With datacenters, there is no such legibility. When people hear that these companies are escaping taxes, it gets even worse. It looks like mom and pop are getting ripped off yet again. Same old city slickers.

Meanwhile, AI companies can’t help themselves when it comes to talking about ending civilization, replacing jobs, or building godlike systems. Then every week brings another story about how strange, contemptuous, or detached the executives are. These folks make Uber look like the Easter Bunny.

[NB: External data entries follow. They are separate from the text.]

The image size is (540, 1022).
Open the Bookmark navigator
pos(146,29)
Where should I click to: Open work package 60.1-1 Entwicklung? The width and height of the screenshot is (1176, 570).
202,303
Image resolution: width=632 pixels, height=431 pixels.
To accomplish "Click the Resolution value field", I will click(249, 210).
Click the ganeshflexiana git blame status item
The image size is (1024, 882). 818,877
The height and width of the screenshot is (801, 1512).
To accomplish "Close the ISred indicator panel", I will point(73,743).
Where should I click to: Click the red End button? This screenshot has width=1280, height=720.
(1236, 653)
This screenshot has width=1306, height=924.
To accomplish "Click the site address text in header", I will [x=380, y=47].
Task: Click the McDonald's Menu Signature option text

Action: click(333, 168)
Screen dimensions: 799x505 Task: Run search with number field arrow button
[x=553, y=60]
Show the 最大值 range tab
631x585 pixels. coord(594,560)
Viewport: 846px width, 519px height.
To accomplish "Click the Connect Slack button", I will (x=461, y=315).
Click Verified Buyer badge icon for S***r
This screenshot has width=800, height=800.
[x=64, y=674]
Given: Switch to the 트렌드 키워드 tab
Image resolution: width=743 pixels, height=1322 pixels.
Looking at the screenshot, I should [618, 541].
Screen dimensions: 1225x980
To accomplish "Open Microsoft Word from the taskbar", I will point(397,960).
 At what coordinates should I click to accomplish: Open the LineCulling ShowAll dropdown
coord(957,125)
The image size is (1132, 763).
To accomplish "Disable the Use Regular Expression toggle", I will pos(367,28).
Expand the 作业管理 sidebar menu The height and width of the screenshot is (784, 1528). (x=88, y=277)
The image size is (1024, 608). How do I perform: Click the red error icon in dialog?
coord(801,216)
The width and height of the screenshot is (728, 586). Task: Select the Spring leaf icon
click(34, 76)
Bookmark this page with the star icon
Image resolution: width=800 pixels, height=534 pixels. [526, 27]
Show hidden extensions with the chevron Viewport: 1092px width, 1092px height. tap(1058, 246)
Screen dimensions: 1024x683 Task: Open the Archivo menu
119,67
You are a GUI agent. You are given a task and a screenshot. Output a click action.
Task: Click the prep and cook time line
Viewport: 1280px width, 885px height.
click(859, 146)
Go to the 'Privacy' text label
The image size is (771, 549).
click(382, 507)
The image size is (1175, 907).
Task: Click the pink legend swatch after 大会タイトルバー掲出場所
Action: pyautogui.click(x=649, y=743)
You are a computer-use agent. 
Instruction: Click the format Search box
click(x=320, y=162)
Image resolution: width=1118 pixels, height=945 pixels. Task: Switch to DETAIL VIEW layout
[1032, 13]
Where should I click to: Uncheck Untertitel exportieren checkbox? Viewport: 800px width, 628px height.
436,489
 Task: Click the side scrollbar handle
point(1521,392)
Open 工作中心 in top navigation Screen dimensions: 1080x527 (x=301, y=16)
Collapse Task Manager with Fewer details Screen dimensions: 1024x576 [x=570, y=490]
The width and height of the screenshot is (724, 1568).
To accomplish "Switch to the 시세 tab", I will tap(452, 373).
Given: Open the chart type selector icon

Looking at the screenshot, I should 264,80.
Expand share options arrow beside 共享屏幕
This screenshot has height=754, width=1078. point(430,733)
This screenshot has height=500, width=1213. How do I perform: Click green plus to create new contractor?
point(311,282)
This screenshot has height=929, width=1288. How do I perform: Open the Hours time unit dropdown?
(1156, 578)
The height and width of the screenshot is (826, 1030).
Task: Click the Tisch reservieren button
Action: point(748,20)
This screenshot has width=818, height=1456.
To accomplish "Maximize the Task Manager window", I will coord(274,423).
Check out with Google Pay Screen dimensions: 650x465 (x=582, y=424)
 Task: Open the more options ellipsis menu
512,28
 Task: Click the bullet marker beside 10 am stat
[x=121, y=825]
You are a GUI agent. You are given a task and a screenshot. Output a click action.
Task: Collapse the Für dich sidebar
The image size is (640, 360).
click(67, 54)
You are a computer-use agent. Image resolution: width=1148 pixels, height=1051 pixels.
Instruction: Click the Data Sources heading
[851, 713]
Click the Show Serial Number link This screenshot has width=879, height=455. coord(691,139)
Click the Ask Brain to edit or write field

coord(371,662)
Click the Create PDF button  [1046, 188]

Auto-generated description: A grocery store aisle filled with a variety of jars and bottles, including sauces, condiments, and spreads, neatly arranged on shelves.

Why not do things like:

  1. Take some of that SoftBank and sovereign wealth fund money and just pay the full taxes. I mean, how much are we talking, $10 million, $5 million? Even at a $100m…is that going to shut down the AI industry?
  2. Build hospitals with names like “Regional Data Center Hospital.” In Austin, the name “Dell” is prefixed on all sorts of things that aren’t computers. I’m sure that helps. And, like, is real. (That said, Dell is located right over the border between Austin and Round Rock for, you know, lower taxes.)
  3. Provide cheap or free fiber internet to the surrounding communities. Everyone needs Internet.
  4. Give every resident ChatGPT for free.

You could call that bribery. Or you could call it becoming part of the community.

When I pick up litter from my neighbor’s yard, I’m not bribing them. I’m participating in shared life with them. And then the next time I need to borrow their pressure washer, it’ll be easier to get it from them.

Eventually, most people accepted Walmart because the benefits became obvious in everyday life. The benefits of AI infrastructure and datacenters remain entirely invisible. All people see are giant windowless buildings, noisy backup generators, and companies trying not to pay taxes.

What exactly did these city slickers think was going to happen?